Toroids are small donut shaped organizational units within sperm chromatin and viruses containing DNA and protein. Investigators first characterized the dimensions of toroids created in vitro, in viruses and in decondensed sperm chromatin using transmission electron and atomic force microscopy. More recent measurements, performed using cryo-electron microscopy, have allowed experimenters to observe the hexagonal organization of DNA within viruses, and toroids created from DNA and cobalt hexammine. However, it has been difficult to obtain information about the assembly of DNA into a toroid, its structure and the biomechanical forces involved because of the limitations of these techniques. Similarly, biophysical studies of toroids utilizing techniques such as circular dichroism or light scattering are difficult to perform and interpret because toroids created using bulk DNA can aggregate and precipitate out of solution even at very low concentrations. The development of optical and magnetic traps has allowed experimenters to manipulate single DNA molecules within microfluidic, multichannel flow cells and measure the structural changes they undergo as they are transformed into toroids.
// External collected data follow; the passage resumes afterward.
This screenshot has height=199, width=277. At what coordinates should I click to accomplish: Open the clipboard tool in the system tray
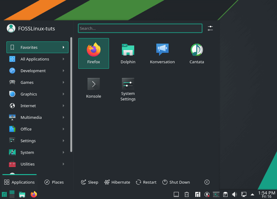[225, 194]
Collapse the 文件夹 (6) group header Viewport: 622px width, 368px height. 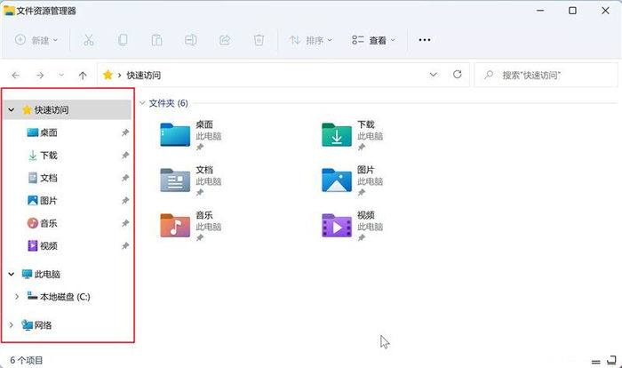coord(141,103)
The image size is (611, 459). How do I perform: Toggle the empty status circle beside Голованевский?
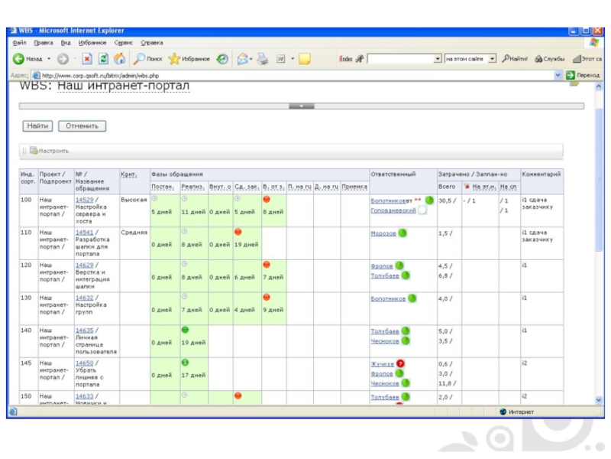pyautogui.click(x=422, y=210)
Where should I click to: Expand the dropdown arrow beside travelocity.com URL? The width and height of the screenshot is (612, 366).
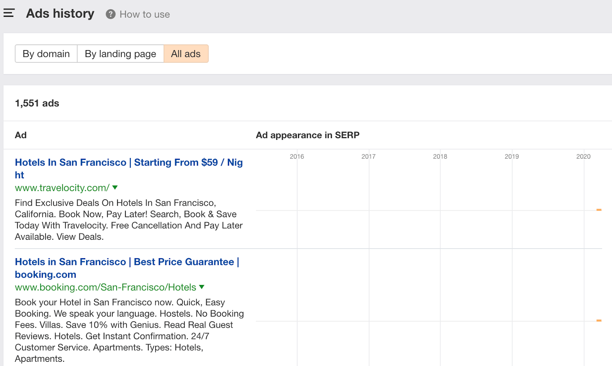[x=115, y=188]
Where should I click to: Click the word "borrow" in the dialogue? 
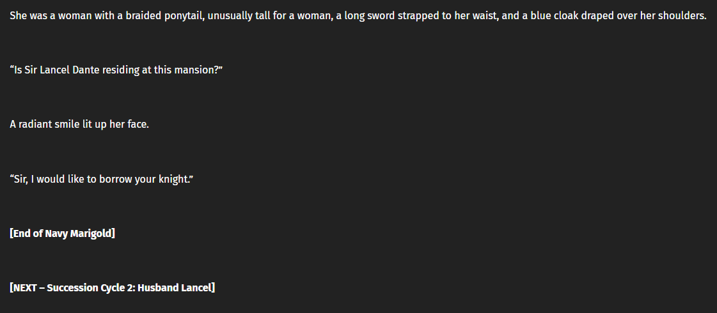[115, 179]
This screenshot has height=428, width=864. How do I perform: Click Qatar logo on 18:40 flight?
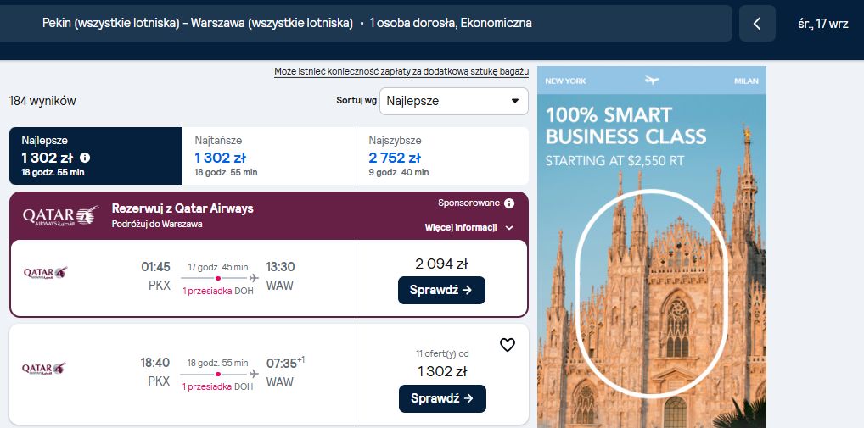[44, 369]
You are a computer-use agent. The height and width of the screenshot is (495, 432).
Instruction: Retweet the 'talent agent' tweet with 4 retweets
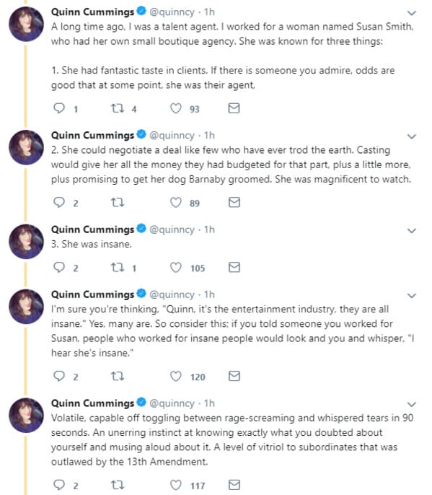(x=118, y=108)
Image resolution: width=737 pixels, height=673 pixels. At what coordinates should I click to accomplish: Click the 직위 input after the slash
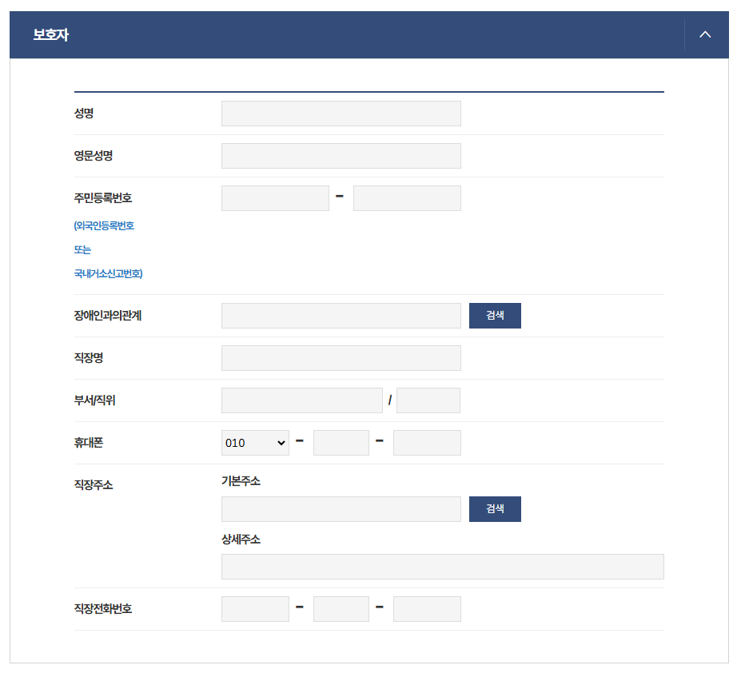coord(428,400)
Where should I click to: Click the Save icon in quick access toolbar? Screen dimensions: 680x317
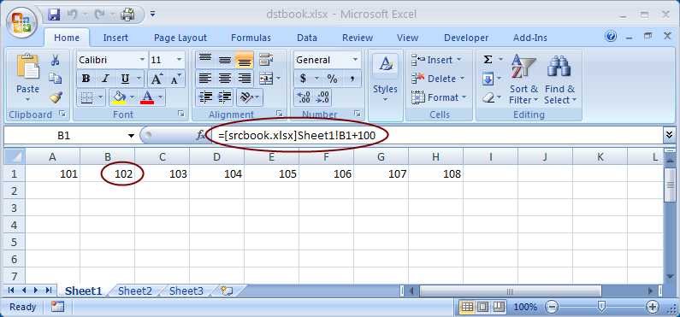[54, 15]
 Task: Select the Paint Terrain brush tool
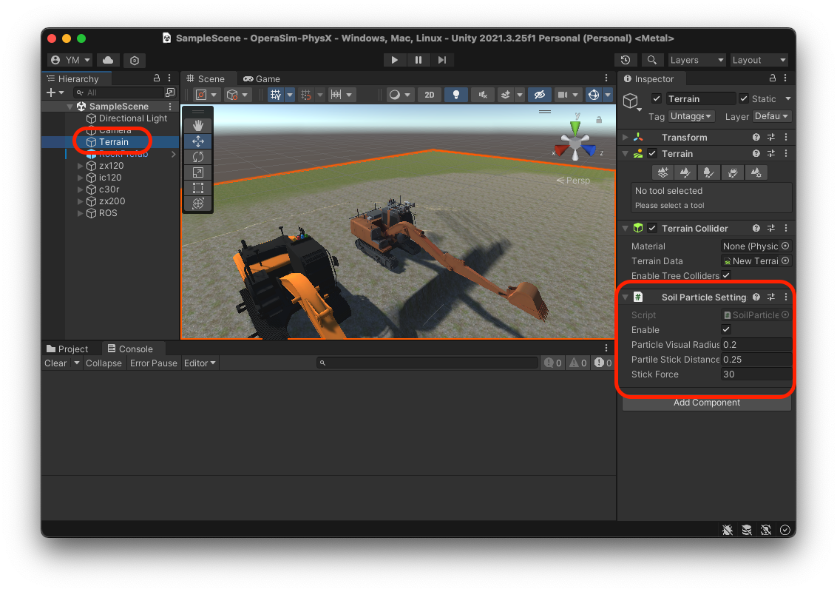point(686,172)
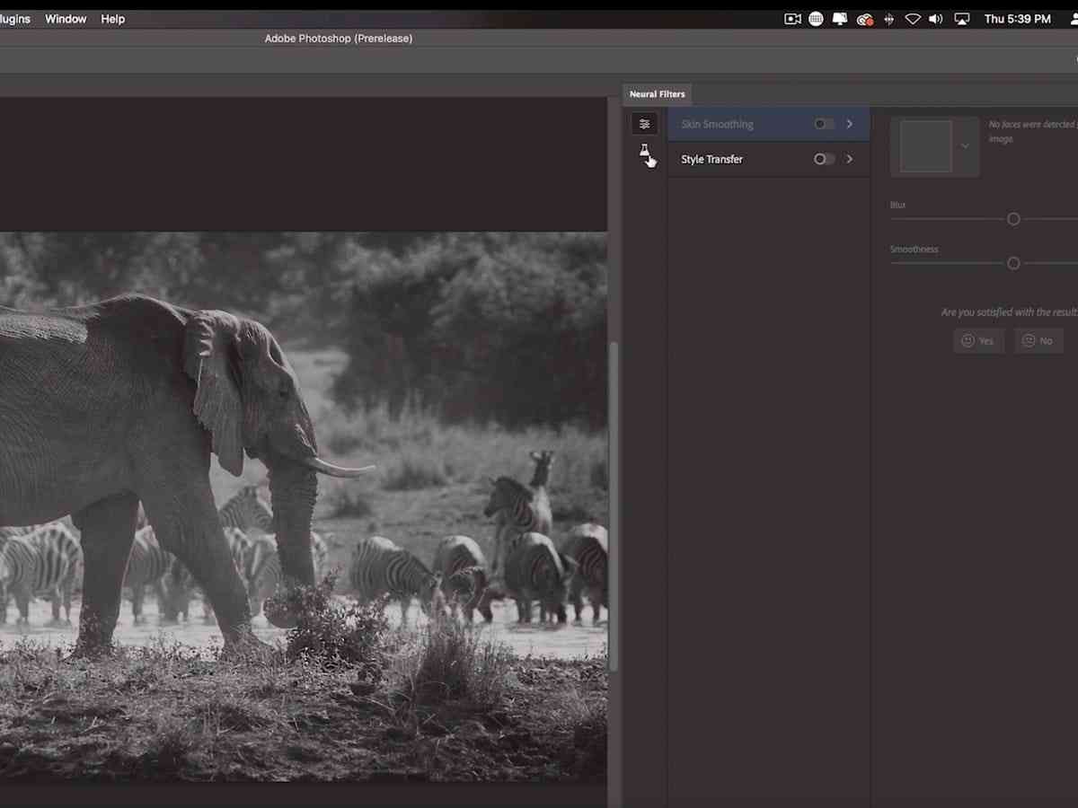Open the face thumbnail dropdown arrow
This screenshot has width=1078, height=808.
point(965,146)
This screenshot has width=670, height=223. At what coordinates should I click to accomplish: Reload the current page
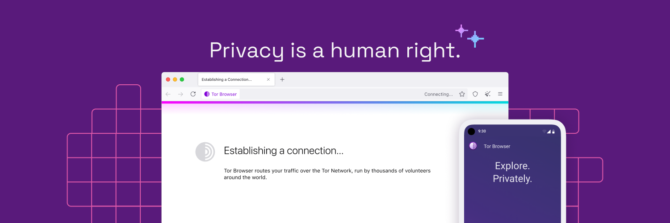[x=193, y=94]
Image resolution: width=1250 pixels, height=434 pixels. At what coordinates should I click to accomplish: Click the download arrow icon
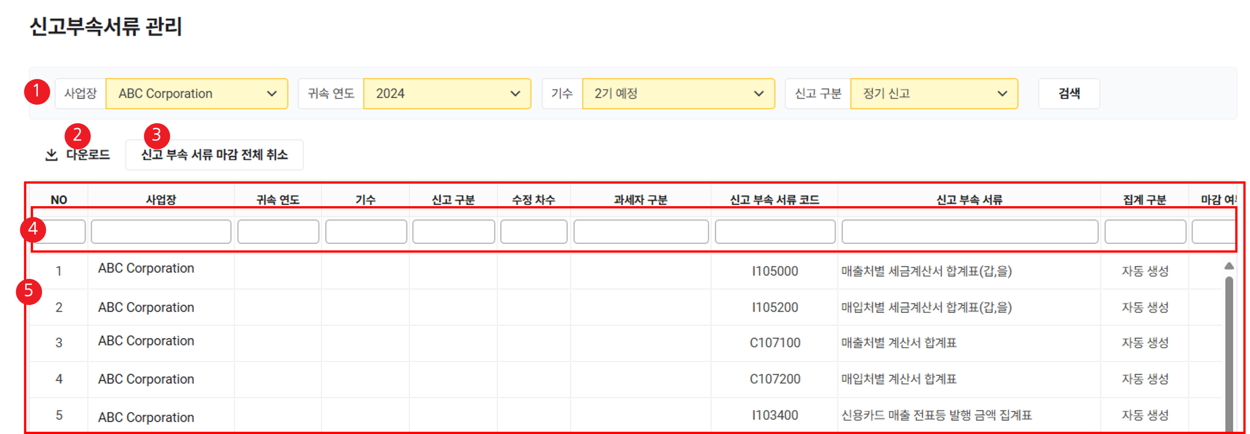(51, 155)

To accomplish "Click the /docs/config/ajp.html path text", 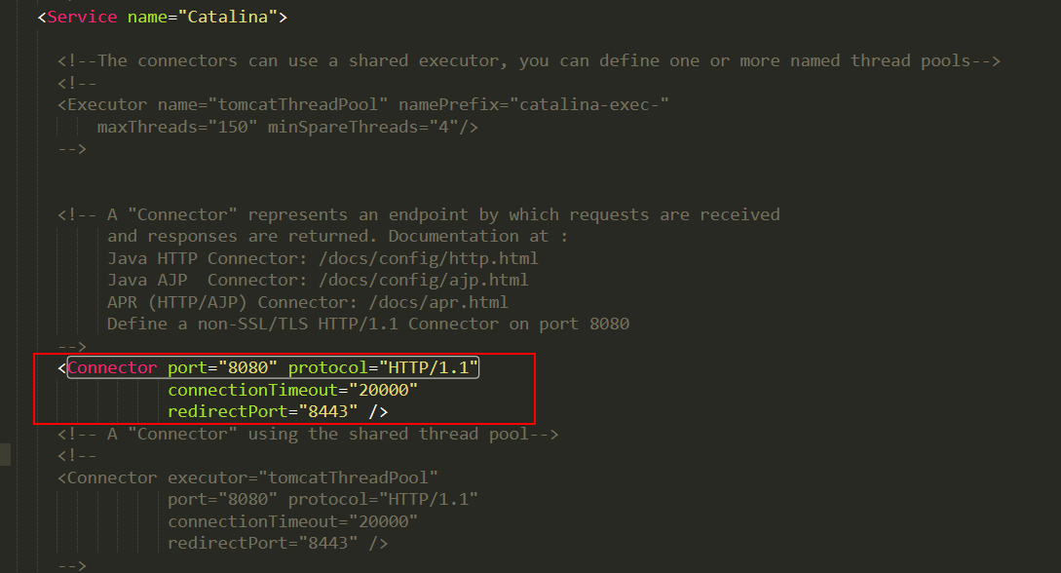I will point(424,281).
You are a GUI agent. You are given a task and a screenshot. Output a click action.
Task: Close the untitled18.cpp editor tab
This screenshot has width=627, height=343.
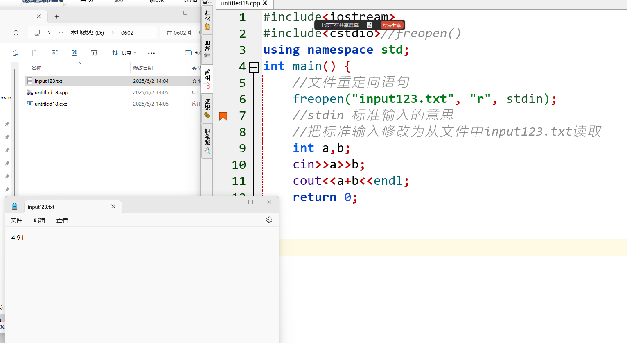tap(265, 3)
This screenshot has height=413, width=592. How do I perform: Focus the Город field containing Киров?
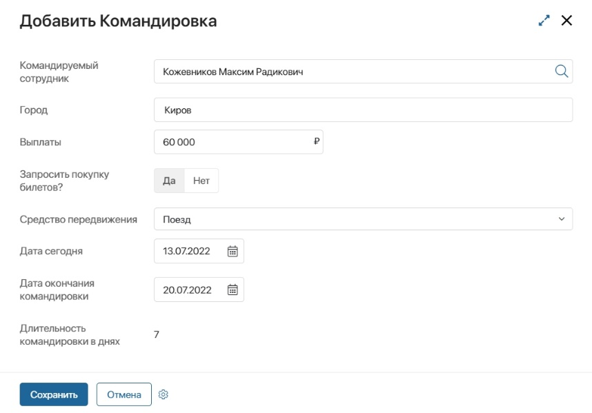click(363, 110)
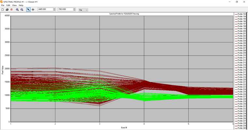Viewport: 248px width, 130px height.
Task: Click the 4465.000 X coordinate field
Action: click(x=45, y=9)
During the past few years investigators have demonstrated that toroids consist of loops of DNA. They have observed the stepwise incorporation of these loops into a toroid that is not in contact with charged surfaces, which might affect its formation. The condensation of a constrained DNA molecule into a toroid was observed to significantly increase its tension, which reduced the size of the DNA loops that form the toroid. This structural information is important for understanding how genomic DNA is assembled and organized within the sperm cell and viruses. In this perspective we discuss what is known about the structure and formation of toroids, what has been learned recently using single molecule techniques and what remaining questions have the potential to be answered using these emerging technologies.